En medio de los ataques, cuya escalada alteró el mapa del mundo, Romina pide “evitar dar una lectura política”, pero describe lo que vive como “una película de terror causada por monstruos, no por personas”. “Es bastante terrible la tristeza que sentimos. Ella [Karina] también está enferma de cáncer, el marido sufre diabetes y las chicas necesitan remedios. Mamá murió hace tiempo y papá se encuentra en Ashkelon [56 kilómetros al sur de Tel Aviv]. Nuestra familia está completamente destruida por el terrorismo”, define. “Hicieron una masacre”, agrega Paola.

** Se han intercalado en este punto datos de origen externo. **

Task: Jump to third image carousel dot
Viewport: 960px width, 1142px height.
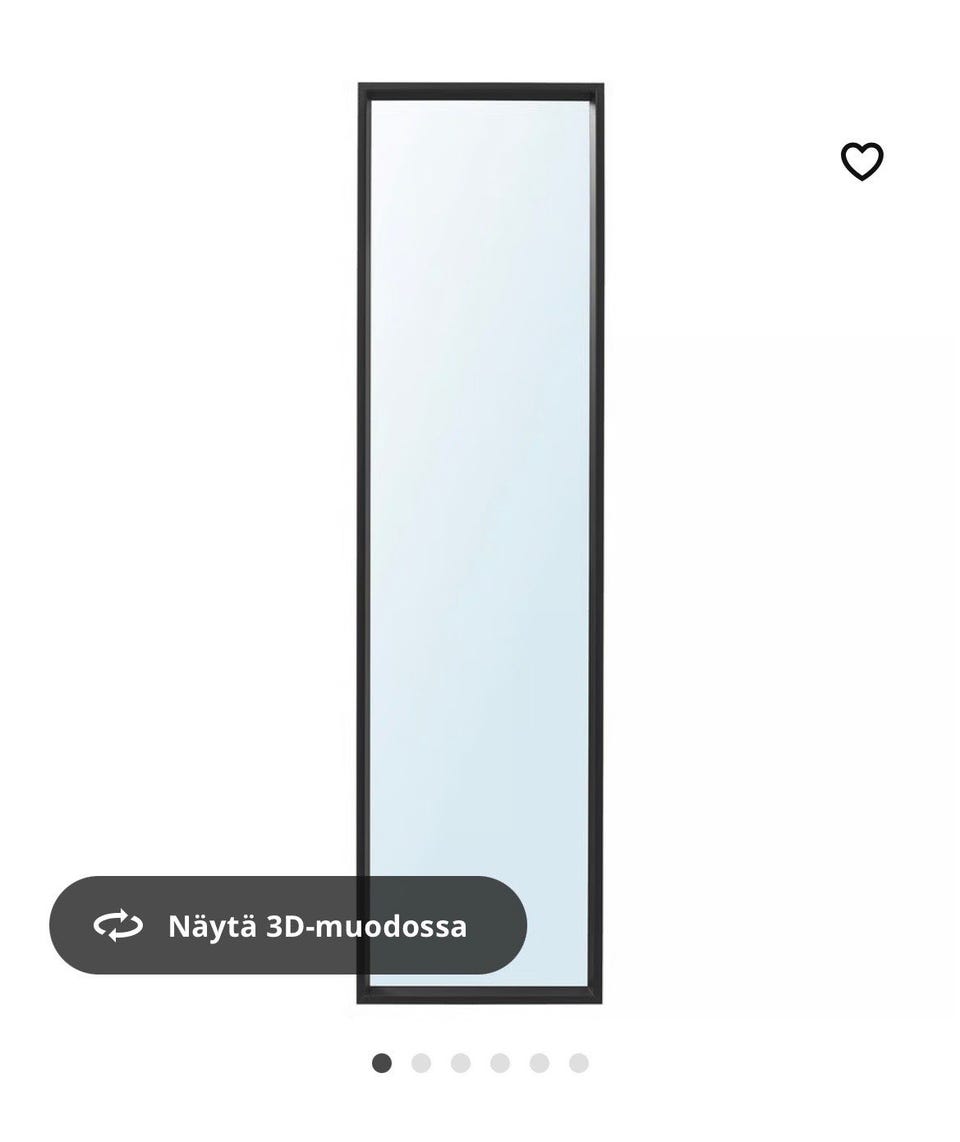Action: [x=460, y=1063]
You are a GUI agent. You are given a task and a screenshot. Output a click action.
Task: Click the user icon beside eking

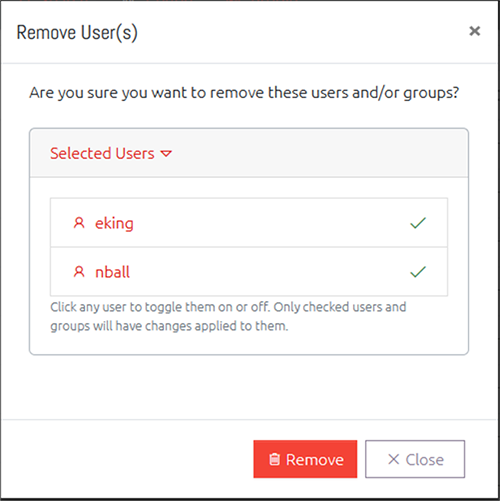(x=79, y=223)
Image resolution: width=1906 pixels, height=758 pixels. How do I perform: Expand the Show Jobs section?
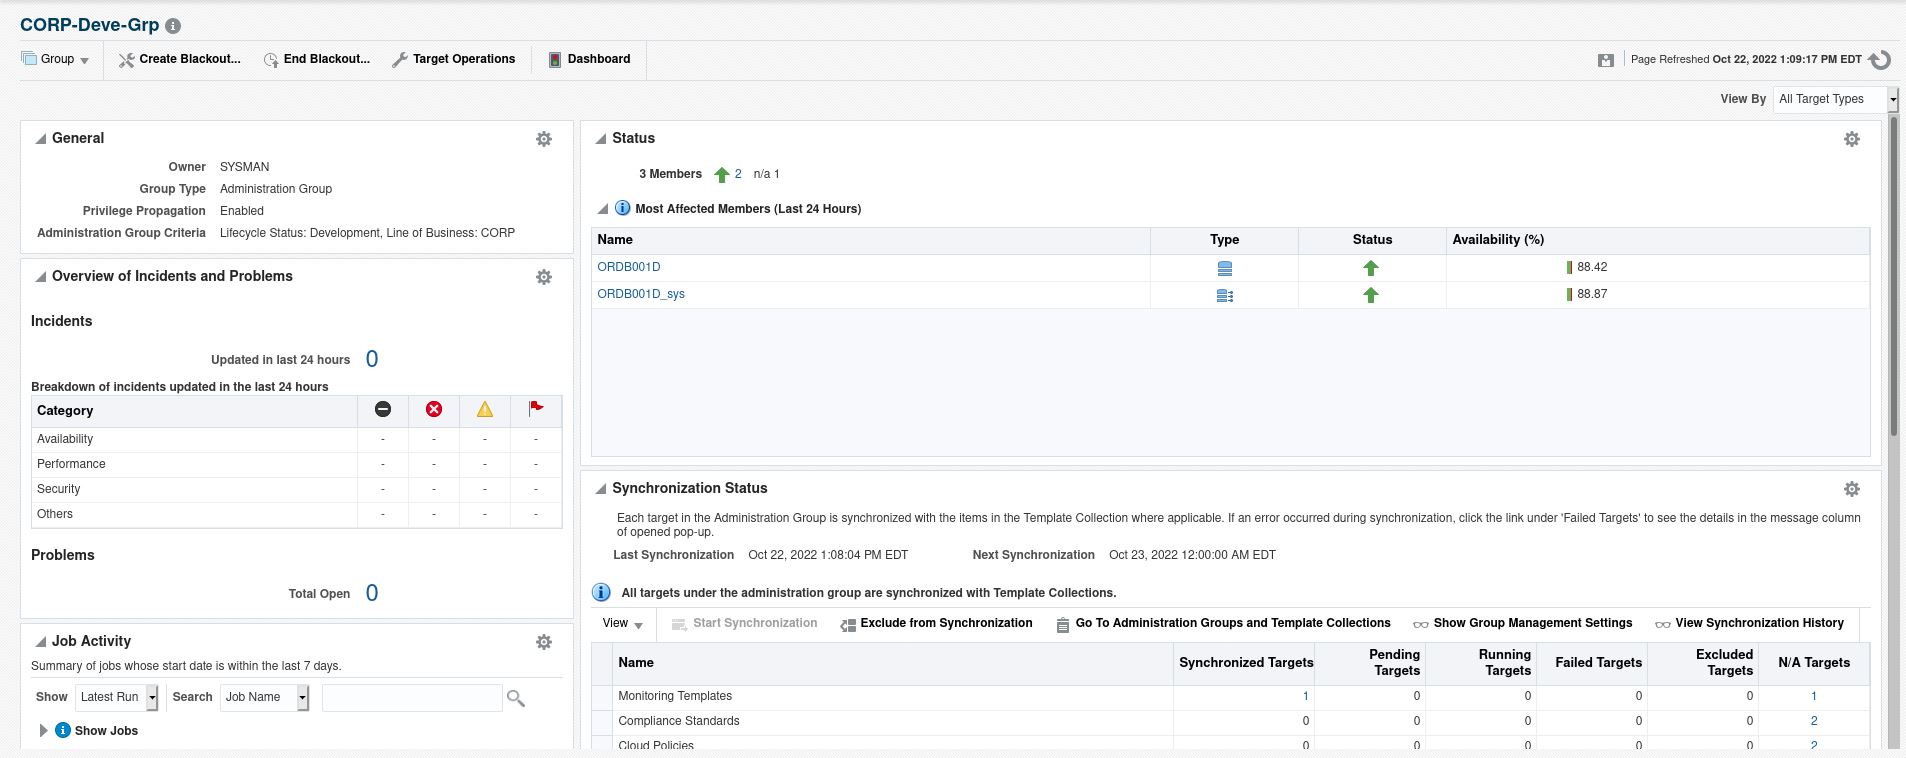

Ambas cuentan que, desde el sábado, se comunican “de forma incesante con el Ejército, con la policía, con los hospitales, con la embajada argentina, a la espera de que den una respuesta” sobre Karina, su cuñado y sus sobrinas. Afirman que en las regiones más afectadas “la situación es traumática” y que apenas salen de sus casas. “Tengo todo cerrado, las ventanas, las persianas bajas, trato de que mis hijas no se aparten de mi vista, no se bañan si no estoy con ellas, las acompaño cuando se van a dormir, nadie sale a tirar la basura, a excepción de mi marido”, explica Romina, que es madre de cuatro hijos.
Y sigue: “Mika y Yuval son muy amorosas. Todos los días venían a besotearme y a saludarme, me preguntaban si podían sacar a mi bebé al jardín. Nos íbamos de vacaciones, trabajábamos. Esperemos que vuelvan, aunque no van a ser las mismas chicas, ya no va a ser mi misma hermana. A mi sobrino tratamos de darle todo el amor, pero necesita de sus padres y de sus hermanas”.
Paola manifiesta que “el peligro sigue latente” y que las salidas de su familia (tiene dos hijos) se han limitado a despedir a las víctimas de Hamas. “Solo salimos de nuestro hogar para ir a velorios”, sintetiza el horror.